Abusive parents; being homeschooled; not being told to do chores; having no friends; exposure to horrible things online because of unrestricted internet access; not knowing who I am because I've pretended to be like thirty different people online since I was 12, even myself talking in my head (internal monologue I think it's called) isn't my own voice; living in the middle of nowhere with no jobs and barely any public transport nearby; arthritis that could flare up at any moment and stop me from walking for a few months; random fatigue and sensitivity to heat making any job in the summer impossible; lack of motivation to even get out of bed to eat food; and now I know that humanity is so hypocritical, any empathy is just chemicals or energy firing in the neurons in my brain or something, we literally feel empathy for dogs but not as much for smarter animals like corvids. Nothing about us is really... Idk how to describe it, but like nothing feels real? Like free will, I know it's not real, I change day to day, how is that free will? Nothing I do feels like it's the true me, is there even a true me?

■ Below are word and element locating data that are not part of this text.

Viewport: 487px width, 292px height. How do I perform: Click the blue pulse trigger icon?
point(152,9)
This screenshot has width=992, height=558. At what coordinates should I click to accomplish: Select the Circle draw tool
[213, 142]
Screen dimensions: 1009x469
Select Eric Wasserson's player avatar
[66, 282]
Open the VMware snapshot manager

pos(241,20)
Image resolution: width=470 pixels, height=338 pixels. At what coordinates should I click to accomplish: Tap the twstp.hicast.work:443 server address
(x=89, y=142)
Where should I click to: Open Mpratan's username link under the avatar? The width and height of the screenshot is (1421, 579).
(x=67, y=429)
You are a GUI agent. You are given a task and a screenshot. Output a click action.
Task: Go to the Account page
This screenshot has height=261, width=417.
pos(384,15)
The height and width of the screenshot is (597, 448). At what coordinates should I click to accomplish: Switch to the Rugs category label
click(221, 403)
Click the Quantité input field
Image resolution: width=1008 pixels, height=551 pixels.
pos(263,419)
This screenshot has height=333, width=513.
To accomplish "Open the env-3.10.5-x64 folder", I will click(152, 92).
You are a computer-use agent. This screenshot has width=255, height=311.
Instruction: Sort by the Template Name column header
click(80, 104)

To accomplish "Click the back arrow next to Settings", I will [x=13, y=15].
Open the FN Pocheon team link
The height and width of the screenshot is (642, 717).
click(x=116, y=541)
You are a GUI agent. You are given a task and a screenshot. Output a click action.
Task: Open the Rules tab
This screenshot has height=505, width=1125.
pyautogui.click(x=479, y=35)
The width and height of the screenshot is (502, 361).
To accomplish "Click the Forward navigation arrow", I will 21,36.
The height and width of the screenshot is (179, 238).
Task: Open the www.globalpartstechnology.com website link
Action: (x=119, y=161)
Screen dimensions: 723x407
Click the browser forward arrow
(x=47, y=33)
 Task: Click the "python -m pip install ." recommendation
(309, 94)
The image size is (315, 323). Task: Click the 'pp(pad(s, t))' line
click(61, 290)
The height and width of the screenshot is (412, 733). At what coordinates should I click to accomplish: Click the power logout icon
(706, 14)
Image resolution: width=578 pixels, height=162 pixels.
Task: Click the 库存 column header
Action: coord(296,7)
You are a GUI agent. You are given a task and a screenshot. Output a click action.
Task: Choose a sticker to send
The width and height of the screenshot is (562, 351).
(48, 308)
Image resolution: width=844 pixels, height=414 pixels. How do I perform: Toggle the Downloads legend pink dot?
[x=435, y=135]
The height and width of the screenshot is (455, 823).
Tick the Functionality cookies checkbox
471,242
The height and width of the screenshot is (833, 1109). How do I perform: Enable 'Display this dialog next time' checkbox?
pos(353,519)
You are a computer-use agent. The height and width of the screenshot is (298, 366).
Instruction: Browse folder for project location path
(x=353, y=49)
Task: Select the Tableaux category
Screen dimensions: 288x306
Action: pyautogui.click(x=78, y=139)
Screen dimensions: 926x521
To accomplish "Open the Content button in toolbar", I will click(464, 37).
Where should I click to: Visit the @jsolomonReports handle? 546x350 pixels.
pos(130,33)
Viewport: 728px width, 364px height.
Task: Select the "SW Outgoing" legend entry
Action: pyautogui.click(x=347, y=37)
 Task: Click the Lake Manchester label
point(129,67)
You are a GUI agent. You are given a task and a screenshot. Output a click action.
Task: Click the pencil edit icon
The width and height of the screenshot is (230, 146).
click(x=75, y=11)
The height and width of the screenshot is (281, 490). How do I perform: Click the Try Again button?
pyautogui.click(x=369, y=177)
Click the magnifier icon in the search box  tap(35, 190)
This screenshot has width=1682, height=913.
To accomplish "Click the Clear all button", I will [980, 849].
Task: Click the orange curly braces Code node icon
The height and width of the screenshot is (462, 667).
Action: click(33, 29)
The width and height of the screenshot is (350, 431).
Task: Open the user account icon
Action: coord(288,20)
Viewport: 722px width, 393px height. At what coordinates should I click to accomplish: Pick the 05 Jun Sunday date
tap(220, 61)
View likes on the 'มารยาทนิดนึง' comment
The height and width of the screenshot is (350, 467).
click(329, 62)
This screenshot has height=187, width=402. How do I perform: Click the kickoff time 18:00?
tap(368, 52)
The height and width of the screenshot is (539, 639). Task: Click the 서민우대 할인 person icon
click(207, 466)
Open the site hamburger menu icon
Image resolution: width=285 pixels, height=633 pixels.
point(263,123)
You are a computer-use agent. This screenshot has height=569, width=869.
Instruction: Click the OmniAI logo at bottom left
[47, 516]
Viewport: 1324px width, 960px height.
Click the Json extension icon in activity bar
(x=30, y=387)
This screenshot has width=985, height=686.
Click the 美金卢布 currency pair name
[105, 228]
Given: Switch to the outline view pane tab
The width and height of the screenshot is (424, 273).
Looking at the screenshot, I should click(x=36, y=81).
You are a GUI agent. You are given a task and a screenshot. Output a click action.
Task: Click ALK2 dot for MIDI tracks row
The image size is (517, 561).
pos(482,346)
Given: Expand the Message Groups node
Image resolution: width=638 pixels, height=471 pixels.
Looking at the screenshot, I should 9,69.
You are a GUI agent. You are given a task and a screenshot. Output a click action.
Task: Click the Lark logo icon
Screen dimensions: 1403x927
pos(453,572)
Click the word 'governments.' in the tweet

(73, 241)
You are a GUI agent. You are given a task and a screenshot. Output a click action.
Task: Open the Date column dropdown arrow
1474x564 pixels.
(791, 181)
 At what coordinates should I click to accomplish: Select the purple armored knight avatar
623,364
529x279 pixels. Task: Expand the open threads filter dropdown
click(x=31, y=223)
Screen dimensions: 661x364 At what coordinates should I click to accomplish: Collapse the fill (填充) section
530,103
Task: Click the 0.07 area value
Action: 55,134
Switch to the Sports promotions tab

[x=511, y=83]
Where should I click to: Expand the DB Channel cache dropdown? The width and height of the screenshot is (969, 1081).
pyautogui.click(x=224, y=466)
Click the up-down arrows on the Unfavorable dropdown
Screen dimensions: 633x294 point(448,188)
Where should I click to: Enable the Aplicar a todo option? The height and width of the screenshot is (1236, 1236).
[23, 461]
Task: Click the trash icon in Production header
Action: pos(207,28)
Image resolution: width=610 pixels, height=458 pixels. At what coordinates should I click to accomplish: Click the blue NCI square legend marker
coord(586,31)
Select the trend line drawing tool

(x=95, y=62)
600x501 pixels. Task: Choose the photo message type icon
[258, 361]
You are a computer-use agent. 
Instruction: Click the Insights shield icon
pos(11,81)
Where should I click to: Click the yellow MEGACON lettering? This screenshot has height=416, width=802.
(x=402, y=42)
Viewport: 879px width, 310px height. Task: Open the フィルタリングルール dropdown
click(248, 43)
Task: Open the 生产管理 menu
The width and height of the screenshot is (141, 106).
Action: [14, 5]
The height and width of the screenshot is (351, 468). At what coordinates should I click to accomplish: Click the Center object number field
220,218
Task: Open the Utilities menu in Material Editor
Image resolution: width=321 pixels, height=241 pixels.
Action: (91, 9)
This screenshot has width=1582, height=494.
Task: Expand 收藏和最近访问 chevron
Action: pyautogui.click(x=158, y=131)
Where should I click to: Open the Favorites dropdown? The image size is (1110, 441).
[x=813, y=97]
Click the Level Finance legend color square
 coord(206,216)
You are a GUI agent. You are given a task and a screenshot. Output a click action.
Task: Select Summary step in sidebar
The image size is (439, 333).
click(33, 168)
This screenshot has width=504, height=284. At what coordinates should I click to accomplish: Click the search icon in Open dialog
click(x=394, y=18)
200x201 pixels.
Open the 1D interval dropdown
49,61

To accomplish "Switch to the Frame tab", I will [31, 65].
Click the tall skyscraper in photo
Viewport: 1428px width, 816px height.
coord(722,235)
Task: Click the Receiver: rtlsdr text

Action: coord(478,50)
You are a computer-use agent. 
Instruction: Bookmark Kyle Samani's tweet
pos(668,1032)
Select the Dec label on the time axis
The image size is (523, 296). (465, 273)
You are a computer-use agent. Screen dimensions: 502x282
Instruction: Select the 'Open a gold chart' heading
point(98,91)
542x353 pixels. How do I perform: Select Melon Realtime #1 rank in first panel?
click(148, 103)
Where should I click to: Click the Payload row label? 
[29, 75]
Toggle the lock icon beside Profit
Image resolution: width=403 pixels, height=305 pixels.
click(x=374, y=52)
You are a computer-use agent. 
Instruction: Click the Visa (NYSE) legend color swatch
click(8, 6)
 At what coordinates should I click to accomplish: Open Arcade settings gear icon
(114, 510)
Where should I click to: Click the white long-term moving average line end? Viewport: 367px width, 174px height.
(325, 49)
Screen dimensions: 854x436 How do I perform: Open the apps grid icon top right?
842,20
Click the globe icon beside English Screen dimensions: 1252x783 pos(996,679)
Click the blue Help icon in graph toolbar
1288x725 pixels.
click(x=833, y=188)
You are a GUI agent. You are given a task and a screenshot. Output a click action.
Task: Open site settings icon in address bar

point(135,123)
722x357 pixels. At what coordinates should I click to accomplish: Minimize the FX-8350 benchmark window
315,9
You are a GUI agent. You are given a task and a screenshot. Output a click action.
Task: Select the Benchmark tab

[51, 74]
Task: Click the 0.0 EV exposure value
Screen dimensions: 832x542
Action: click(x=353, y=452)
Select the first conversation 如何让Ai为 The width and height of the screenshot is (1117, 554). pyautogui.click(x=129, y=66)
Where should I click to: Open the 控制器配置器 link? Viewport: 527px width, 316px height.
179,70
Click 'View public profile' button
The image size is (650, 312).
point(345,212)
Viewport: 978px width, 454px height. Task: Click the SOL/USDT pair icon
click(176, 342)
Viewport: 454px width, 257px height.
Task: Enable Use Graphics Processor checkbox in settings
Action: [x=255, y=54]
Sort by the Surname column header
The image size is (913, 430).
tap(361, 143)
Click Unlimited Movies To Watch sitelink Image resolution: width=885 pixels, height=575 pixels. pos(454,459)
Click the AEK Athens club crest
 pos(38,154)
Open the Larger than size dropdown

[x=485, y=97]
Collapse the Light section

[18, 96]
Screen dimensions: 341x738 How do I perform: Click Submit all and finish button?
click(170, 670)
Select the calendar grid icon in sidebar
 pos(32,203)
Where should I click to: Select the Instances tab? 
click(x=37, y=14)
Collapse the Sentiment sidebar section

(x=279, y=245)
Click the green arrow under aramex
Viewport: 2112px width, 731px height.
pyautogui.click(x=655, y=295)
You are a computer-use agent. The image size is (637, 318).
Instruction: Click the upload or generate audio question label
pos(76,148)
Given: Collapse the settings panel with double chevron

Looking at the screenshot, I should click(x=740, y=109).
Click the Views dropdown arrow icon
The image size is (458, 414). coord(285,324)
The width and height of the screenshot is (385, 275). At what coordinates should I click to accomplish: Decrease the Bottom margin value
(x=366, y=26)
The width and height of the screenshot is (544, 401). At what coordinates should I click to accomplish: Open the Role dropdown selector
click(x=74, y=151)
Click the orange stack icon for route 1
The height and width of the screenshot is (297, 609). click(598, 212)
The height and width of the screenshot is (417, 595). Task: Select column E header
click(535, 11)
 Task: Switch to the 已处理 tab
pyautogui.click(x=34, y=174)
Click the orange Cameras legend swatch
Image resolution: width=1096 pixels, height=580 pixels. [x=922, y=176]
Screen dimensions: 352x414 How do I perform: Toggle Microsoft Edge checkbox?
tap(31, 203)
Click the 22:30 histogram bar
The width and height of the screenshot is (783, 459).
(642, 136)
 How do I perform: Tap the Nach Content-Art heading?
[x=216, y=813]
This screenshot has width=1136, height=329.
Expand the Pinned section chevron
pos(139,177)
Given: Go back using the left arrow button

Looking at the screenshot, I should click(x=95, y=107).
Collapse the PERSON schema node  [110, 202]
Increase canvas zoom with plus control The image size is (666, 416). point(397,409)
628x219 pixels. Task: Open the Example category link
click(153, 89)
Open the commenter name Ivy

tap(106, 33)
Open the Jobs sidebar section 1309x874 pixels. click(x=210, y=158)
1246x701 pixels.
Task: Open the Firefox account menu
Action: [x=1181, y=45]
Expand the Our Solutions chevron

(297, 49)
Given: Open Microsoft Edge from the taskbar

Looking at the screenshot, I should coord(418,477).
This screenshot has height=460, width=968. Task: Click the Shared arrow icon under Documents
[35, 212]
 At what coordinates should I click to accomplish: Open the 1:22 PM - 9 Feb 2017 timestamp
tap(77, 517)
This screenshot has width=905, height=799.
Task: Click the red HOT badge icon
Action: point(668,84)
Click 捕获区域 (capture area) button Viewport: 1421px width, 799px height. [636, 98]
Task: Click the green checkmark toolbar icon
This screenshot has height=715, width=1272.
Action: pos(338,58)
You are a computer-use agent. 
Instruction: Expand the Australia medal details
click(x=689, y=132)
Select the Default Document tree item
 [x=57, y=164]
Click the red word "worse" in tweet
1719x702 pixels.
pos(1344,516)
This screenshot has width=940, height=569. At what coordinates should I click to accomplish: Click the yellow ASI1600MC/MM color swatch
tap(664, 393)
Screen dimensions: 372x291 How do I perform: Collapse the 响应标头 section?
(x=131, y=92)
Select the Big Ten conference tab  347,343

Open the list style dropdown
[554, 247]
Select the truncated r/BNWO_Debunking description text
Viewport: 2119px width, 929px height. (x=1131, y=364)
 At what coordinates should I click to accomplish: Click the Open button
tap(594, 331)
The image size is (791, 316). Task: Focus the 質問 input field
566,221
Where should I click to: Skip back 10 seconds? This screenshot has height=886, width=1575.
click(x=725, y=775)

Sometimes I feel okay, but it's not true happiness, I'm just pushing away the knowledge of how reality really is, pretending humans really are all that matters, well basically just not thinking, but eventually the thoughts come out and I think so much about how everything is and get depressed again and remember that I'm not gonna get a job, I'm always moody to my parents, I don't care about my pets, I'm just kind of useless. And if I can't happy OR useful, then like why am I even alive? The things I enjoy even don't make me happy, the only thing I do outside of being in bed all day and scrolling through youtube is play sonic games, and sometimes I just get frustrated and bite myself and then that triggers another depressed episode where I feel a strong feeling that I really need to die to end the suffering I and others who know me feel around me.
I unfortunately can't actually die because my parents would be upset, which is because of empathy I guess, Idk if my dad would be hurt that bad, but I feel like my mum might not want to be alive if I was gone and I'd rather not kill a person, even though I kill animals by walking around anyway... Yeah it's hypocritical as I said before, but I guess my brain really wants me to care about my mum.
I know this stuff might seem not even bad an actually not going to school and not being given chores might make me seem spoiled and privalaged but I think that's a reason I don't have any motivation to do anything because my parents already do everything, and yeah I should feel "bad" for this and I do, but it's not enough to motivate me. I wish it was. I can't even start to get up, I'm mentally trapped in my bed. Sometimes I feel like I'm evil.
Sometimes I can't even tell what I feel, my brain doesn't work, I can't tell what the emotions are I think? It's hard to explain, I know I'm upset and restless and stuff but idk what it is exactly. I felt this yesterday and can't even remember it properly.
Sorry for the super long comment

but yea that's why i dont wanna be alive I very much dislike experiencing existence.